Passage:
Saturday, May 16, 2009

Why Tariffs More Preferable Than Quota?

Both tariffs & import quota are protectionist tools that attempt to limit the number of foreign goods from flooding the domestic market. They are also similar in many ways such as safeguarding locals from job losses, local consumers ending up paying higher price, loss of consumer surplus & increase in producer surplus

However, tariffs may be a better option than import quotas


(1) Revenue for government. After the imposition of tariffs, quantity of goods imported will shrink & become Q’sQ’d. The value of tariff is (P* - Pw) per unit of good. Therefore the tariffs revenue for the government would be (Q’sQ’d) x (P* - Pw) & is given by area D. There is another way of looking at this. Suppose UK government puts a 20% tariff on imported textile from China & they will therefore collect £20 millions if £100 millions worth of textile are imported in a year. Although this figure could be insignificant for a government, bear in mind that there are hundreds if not thousands of goods that are subjected to tariffs. However, under import quota the area D will be lost as it turns into profits of foreign producers

(2) Corruption. Assume that currently there is no restriction on imported steels into US & therefore 45 million tonnes are brought in every year. Now, since US is in recession, say President Obama ruled that foreign steels must be limited to give local steel mills some breathing space & as such only 20 millions tonnes can be brought in the following year. This import quota now raises an issue. Which 20 million gets in & which 25 million don’t? Of course some importers will be told that their steels will be let into US while some others will not be. This gives custom officials the opportunity to abuse their power. They permit access but only to those corporations that bribe them the most.

Exercise instructions:
1. Decide whether each statement below agrees with the post on tariffs and import quotas, answering yes or no and quoting the words from the post that settle it. (a) Under an import quota, area D becomes profits of foreign producers. (b) The UK example uses a 10% tariff on imported textile from China. (c) In the steel example, 45 million tonnes are brought into the US every year when there is no restriction.
2. Print the stretch of the post on tariffs and import quotas from "(2) Corruption. Assume" through "them the most.", word for word.
3. Carry on the post on tariffs and import quotas from its last sentence.
The material that comes next is separate from the post on tariffs and import quotas.

Dataset extract:

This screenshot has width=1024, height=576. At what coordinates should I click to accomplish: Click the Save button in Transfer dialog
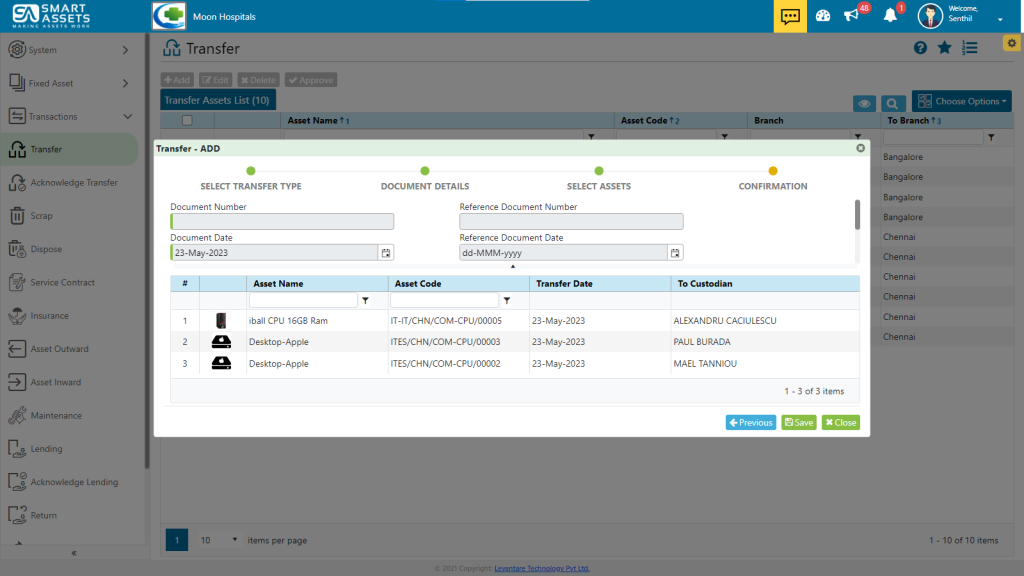798,422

Answers to the problems:
1.
(a) Yes: "under import quota the area D will be lost as it turns into profits of foreign producers"
(b) No: "Suppose UK government puts a 20% tariff on imported textile from China"
(c) Yes: "currently there is no restriction on imported steels into US & therefore 45 million tonnes are brought in every year"

2.
(2) Corruption. Assume that currently there is no restriction on imported steels into US & therefore 45 million tonnes are brought in every year. Now, since US is in recession, say President Obama ruled that foreign steels must be limited to give local steel mills some breathing space & as such only 20 millions tonnes can be brought in the following year. This import quota now raises an issue. Which 20 million gets in & which 25 million don’t? Of course some importers will be told that their steels will be let into US while some others will not be. This gives custom officials the opportunity to abuse their power. They permit access but only to those corporations that bribe them the most.

3.
With tariffs, the same objective may be achieved without corruption. This is because the tariff is set at a level which causes the price of steel to increase just enough so that the demand for steels fall to only 20 million a year. Although it controls the price of steels, indirectly it is also able to control the quantity of goods due to the interaction of demand & supply

(3) Encourage smuggling. If quota is set at an unreasonable level, it may lead to smuggling activities. For instance, restricting the import of a particular good to only 10, 000 units while the demand is 50, 000. With such great shortage, smuggling will be very profitable. On the other hand, tariff does not limit the amount of goods that can enter into a country, but rather discouraging it. So, if the demand for a good is so great, firms can just place higher order & bring more in. Government’s revenue will also increase in such a way

Friday, May 15, 2009

Gordon Brown's 5 Economic Tests

The five economic tests were designed by Chancellor Gordon Brown together with his assistant, Ed Balls back in 1997. The purpose is to assess whether UK is ready to join the Economic & Monetary Union (EMU) or not, therefore ditching the pound & adopt euro as its official currency

The UK Treasury is responsible for assessing the tests. It first did in October 1997. That time it was concluded that UK was neither sufficiently converged with the rest of EU nor sufficiently flexible to join as euro member. It is said that the first two tests are the most important which will eventually affect the outcome of the third & fifth test. The government then published the revised assessment in June 2003. The outcomes were broadly similar in many ways

What are those 5 economic tests?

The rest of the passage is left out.